By Corey Erdman
It's been said that boxing is the sport all others aspire to be.
There are certainly elements of boxing that other sports are happy to not deal with, none moreso than the puzzling endings and controversy that judging can produce, as seen on Saturday in Brisbane. But the bout between Manny Pacquiao and Jeff Horn again displayed boxing's unique ability to create one-off events that can permeate the mainstream audience.
Top Rank's first foray back on ESPN produced a massive viewership, notching a 1.8 metered market rating, and a 2.4 overnight rating, making it the highest rated fight on cable this decade. The live attendance was also the largest of Pacquiao's career, with 51,052 fans packing the rugby stadium. All night long the fight was a trending topic on worldwide Twitter, and has dominated sports pages—even if it was to discuss whether the result was a robbery or not.
According to a recent Sports Business Journal story, boxing is one of three sports television properties (along with the Olympics and college football) to have actually gained youth viewership over the past ten years, and Top Rank and ESPN targeted that audience by offering a live stream as well, which generated 392,000 unique viewers.

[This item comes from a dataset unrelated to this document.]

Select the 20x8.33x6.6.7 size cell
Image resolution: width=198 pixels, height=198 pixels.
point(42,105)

Prior to Premier Boxing Champions' experiment with airing fights on cable, boxing went many years without ever airing a fight of major significance, let alone a major fight, anywhere but behind a paywall. It made being a boxing fan an even more expensive and exhaustive process, and cut out the “casual” fans. Sports bars were mostly prevented from airing regular Showtime or HBO fights, limiting accessibility and removing the age-old social tradition of going to the bar to catch the fight with your friends. By contrast, Saturday's big fight was pretty much impossible to miss, no matter where you wanted to watch it or on what device.
Pacquiao-Horn was exactly 96 years to the weekend after the iconic battle between Jack Dempsey and Georges Carpentier. Though boxing was arguably the most popular sport in the United States at the time, Dempsey-Carpentier showed just how big boxing could be, and was perhaps the most innovative sporting event ever. The fight produced the sport's first million dollar gate, with more than 80,000 jamming into an outdoor arena in Jersey City.

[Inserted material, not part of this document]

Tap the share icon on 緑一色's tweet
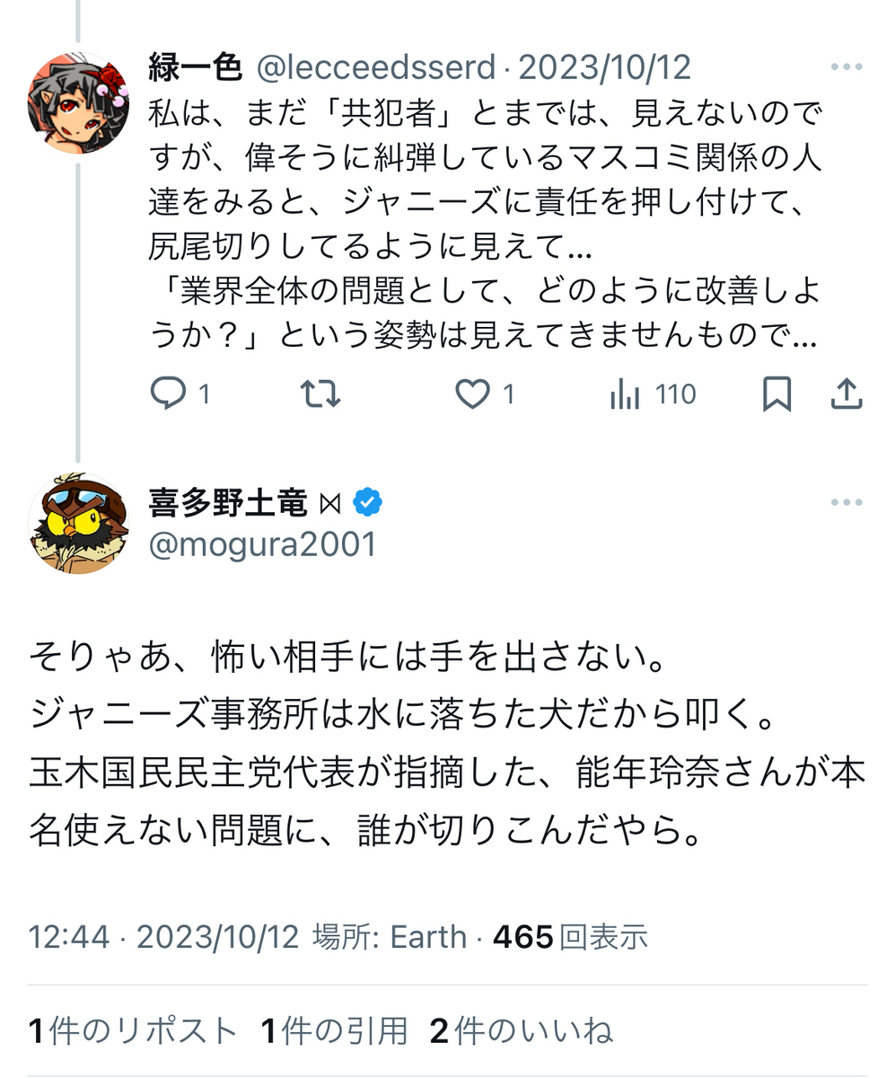This screenshot has height=1078, width=895. (846, 394)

More importantly, promoter Tex Rickard decided to attempt something never done on a large scale—broadcast the fight over the radio. Television was still years away, and fight films were still scarce and difficult to acquire. Rickard eschewed the antiquated thinking that giving something away for free would stifle live attendance, and as a result, turned the fight into a worldwide phenomenon. It's estimated that in the United States, 300,000 people listened to the fight—many gathering around carts on the streets of New York and New Jersey with radios blasting the commentary. It would launch RCA as a company, and change the broadcast industry forever.

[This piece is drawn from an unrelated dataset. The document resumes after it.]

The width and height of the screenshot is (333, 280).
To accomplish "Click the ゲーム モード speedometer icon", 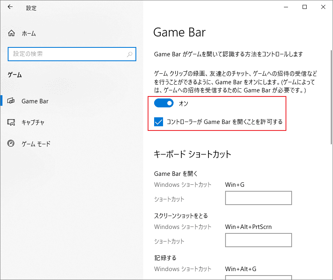I will (x=11, y=143).
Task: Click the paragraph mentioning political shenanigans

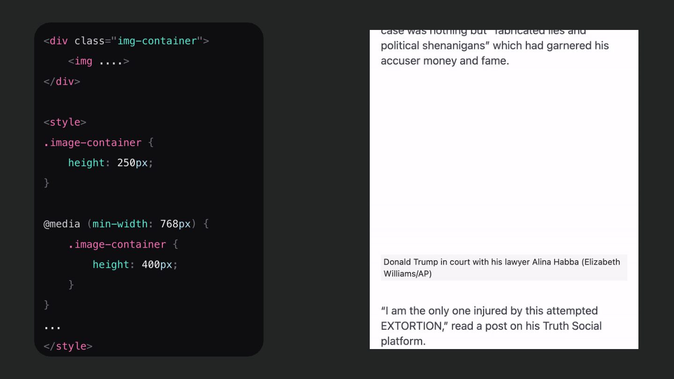Action: coord(495,46)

"Not only did Rickard understand the psychology of the use of money, he also was a master of dramatic symbolism. The people sought to attract to boxing were not particularly lovers of a good fight, but rather men and women, especially wealthy ones, who were interested in the drama inherent in a battle of contrasts," wrote Randy Roberts in his biography of Dempsey, "The Manassa Mauler."
Rickard understood what Bob Arum understands, and what we have come to know about boxing. Personalities sell, and fighters like Pacquiao can and have been able to capture public adoration in a way other athletes cannot.
"Why did Muhammad Ali rise to his level of significance as a crusader for social justice and as a social symbol? It was because he was a boxer. If he were any other kind of athlete, he could have never been Muhammad Ali," HBO commentator Jim Lampley once told me for a story on VICE Sports. "But boxers can achieve that kind of social significance because even the most uninitiated 10-year-old fan can look into the ring and see this isn't a game. They are not playing here. These men fight for their lives. And so the strength of that metaphor makes them more important in terms of their connection to society."
Three of the most important athletes with regards to racial progress have been boxers—Jack Johnson, Joe Louis, and Ali. The highest paid athlete in the world, as of August 26 of this year, will once again be a boxer, Floyd Mayweather. Globally, there are many countries in which the most famous athlete—or even person altogether—is a boxer, such as Pacquiao in the Philippines.
Even though the health of the sport is discussed ad nauseum, everyone is always more than happy to co -opt boxing imagery and history to help tell a story. The Sweet Science is so ingrained in our culture that almost everything can be described in boxing terms--”throw in the towel,” “roll with the punches,” “beat to the punch,” and so many more are part of our everyday metaphorical lexicon. When other sports need to hype up a game or match, it's always a “big fight feel” or a “heavyweight slugfest.”
But there's still nothing bigger than an actual big fight.
"It really still is the sport that all sports aspire to. Sure, you can have our old Ray Mercer in MMA, and we'll take Conor McGregor in his prime. We're the sport, still," said Michael Ezra, editor of the recently released boxing essay collection The Bittersweet Science.
Boxing will always maintain its ability to attract a lot of eyes for a big event—even if those eyes don't exactly understand what they just watched.